Philip Thicknesse’s twentieth century biographer wrote of him that ‘to anyone who has made a close study of Philip Thicknesse, there come occasions when he can but marvel that nobody ever shot him or bludgeoned him to death’. Two of his sons would end up estranged from him, with the extent of Thicknesse’s quarrelsome nature evident in the title of his own memoirs: Memoirs and anecdotes of Philip Thicknesse: late Lieutenant Governor of Land Guard Fort, and unfortunately father to George Touchet, Baron Audley. An addiction to laudanum likely did little to improve his temperament, and he found himself imprisoned and paying fines for his behaviour more than once.

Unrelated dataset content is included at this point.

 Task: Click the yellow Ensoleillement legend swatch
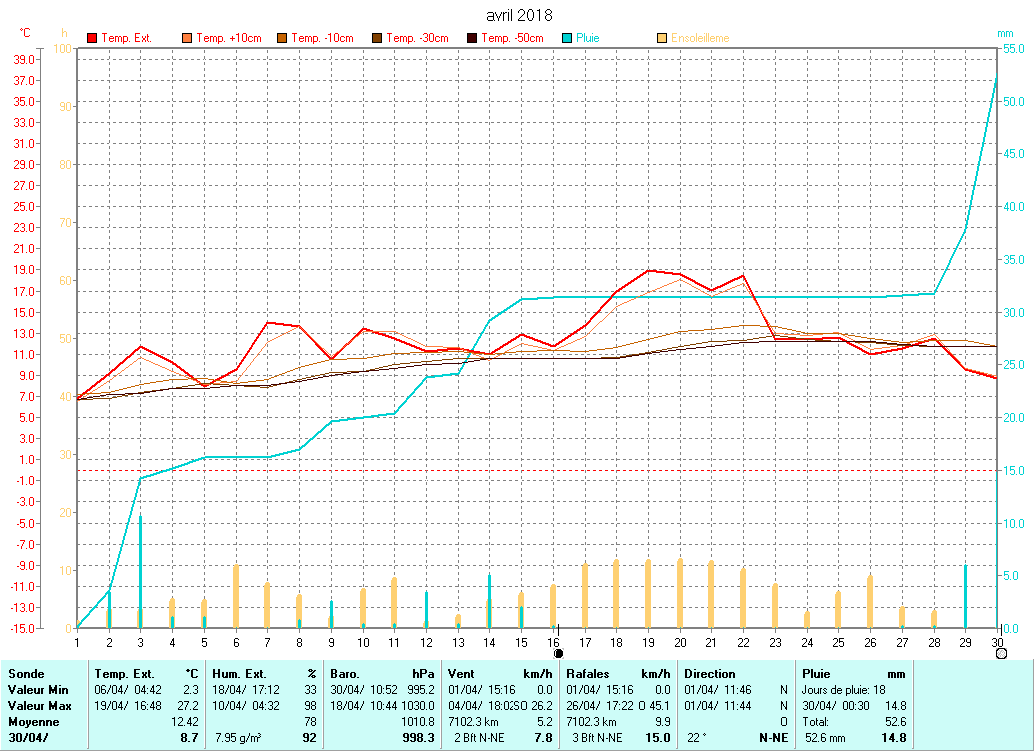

It was through the benefaction of Head Master Friend that Thicknesse attended Westminster School. He refers to himself as a ‘gratis scholar’, although specifies that he was not a King’s Scholar, suggesting that he received his education for free. Thicknesse’s experience of the school was not a positive one, citing the behaviour of the other pupils and the corporal punishment he received as some of the primary reasons for his unhappiness. He also writes specifically about the favouritism, or rather lack thereof, that he received from one of the Masters due to his lower economic status:
‘Vidal, the usher under whom I was first placed, did not receive the usual presents at breaking up Times, from my mother, as he did from the opulent parents, and the wretch was so mean, as to let that operate to my disadvantage’.
Thicknesse often chose not to attend school and, after a long period of truancy, was expelled and apprenticed to an apothecary. This experience was also not a lengthy one and, inspired by a book he had read, the then sixteen-year-old Thicknesse departed on a ship for Georgia, America. Thicknesse built himself a wooden cabin on an island but found that life across the ocean was not as he had anticipated, and returned to England only a year later. He would eventually be commissioned as a captain at an independent company in Jamaica.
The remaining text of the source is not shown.